5th Ambassador of Indonesia to Austria
- In office 1967–1970
- President: Soeharto
- Preceded by: Busono Darusman
- Succeeded by: Ide Anak Agung Gde Agung

4th Ambassador of Indonesia to Belgium and Luxembourg
- In office 1959–1964
- President: Sukarno
- Preceded by: Raden Wiwoho Purbohadidjojo
- Succeeded by: Thoyib Hadiwidjaja [id]

Personal details
- Born: 19 September 1916 Padang, Dutch East Indies
- Died: 18 February 2003 (aged 86)
- Resting place: Tanah Kusir Cemetery
- Profession: Diplomat

= Laili Roesad =

Indonesian diplomat (1916–2003)

Laili Roesad (19 September 1916 – 18 February 2003) was an Indonesian diplomat. She served as the Ambassador of Indonesia to Belgium from 1959 to 1964 and as the Ambassador of Indonesia to Austria from 1967 to 1970. Roesad was the country's first female diplomat and ambassador and was often attended international conferences, including diplomatic law, atomic power in Vienna, and negotiations on the West New Guinea Dispute.

== Early life ==
Roesad was born on 19 September 1916 in Padang, West Sumatra, to Rusad Datuk Parpatih Baringek and Hasnah. She was of Minangkabau descent. Her father was a prominent Minangnese figure and her mother was the first Minang woman who studied at MULO, albeit she did not finish it. She finished high school at HIS Adabiah. Roesad continued her higher education at Rechtshoogeschool te Batavia and graduated in 1941, making her the first West Sumatran women law graduate.

==Career==
Roesad began her career as an employee of the Council of Justice in Padang. However, because women were unable to become judges at the time, she switch careers to diplomacy by joining the Ministry of Foreign Affairs in 1949. While working at the Ministry, she took an international law class in London in 1950. As a diplomat, she represented Indonesia in several UN meetings. In 1955, she ran as the PNI's Constitutional Assembly candidate representing Central Sumatra in the 1955 Constitutional Assembly election and lost.

Roesad was appointed as the Deputy Chairman of the Ministry of Foreign Affairs UN Directorate in 1956. Three years later, she became the Ambassador to Belgium and Luxembourg replacing Wiwoho until 1964. She then returned to Indonesia and served as the Ministry of Foreign Affairs Head of the Legal Directorate until April 1967. Afterwards, she became Ambassador to Austria (1967-1970). While serving as the Ambassador of Austria, She also became a member on the Board of Governors at the International Atomic Energy Agency.
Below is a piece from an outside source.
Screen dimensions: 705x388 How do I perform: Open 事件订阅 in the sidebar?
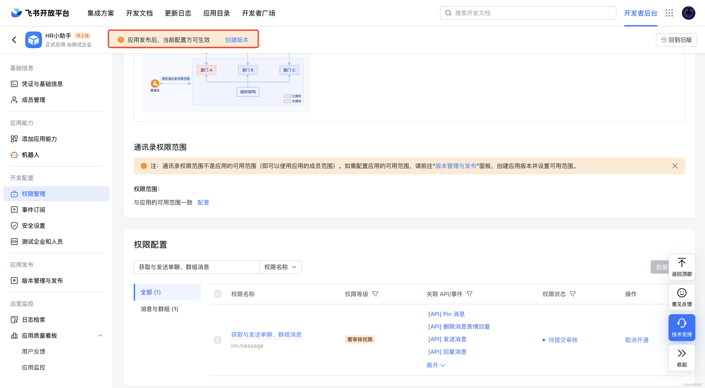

During her career, Roesad often attended international conferences, including those on diplomatic law, atomic power in Vienna and negotiations on the West New Guinea dispute.

Roesad decided to retire from diplomat career in 1970. In 1995, the government awarded her 1st class Star of Service.

Roesad died on 18 February 2003 and was buried in Tanah Kusir Cemetery on the following day.

==Awards==
Roesad was awarded with a service star from Belgium and Luxembourg government.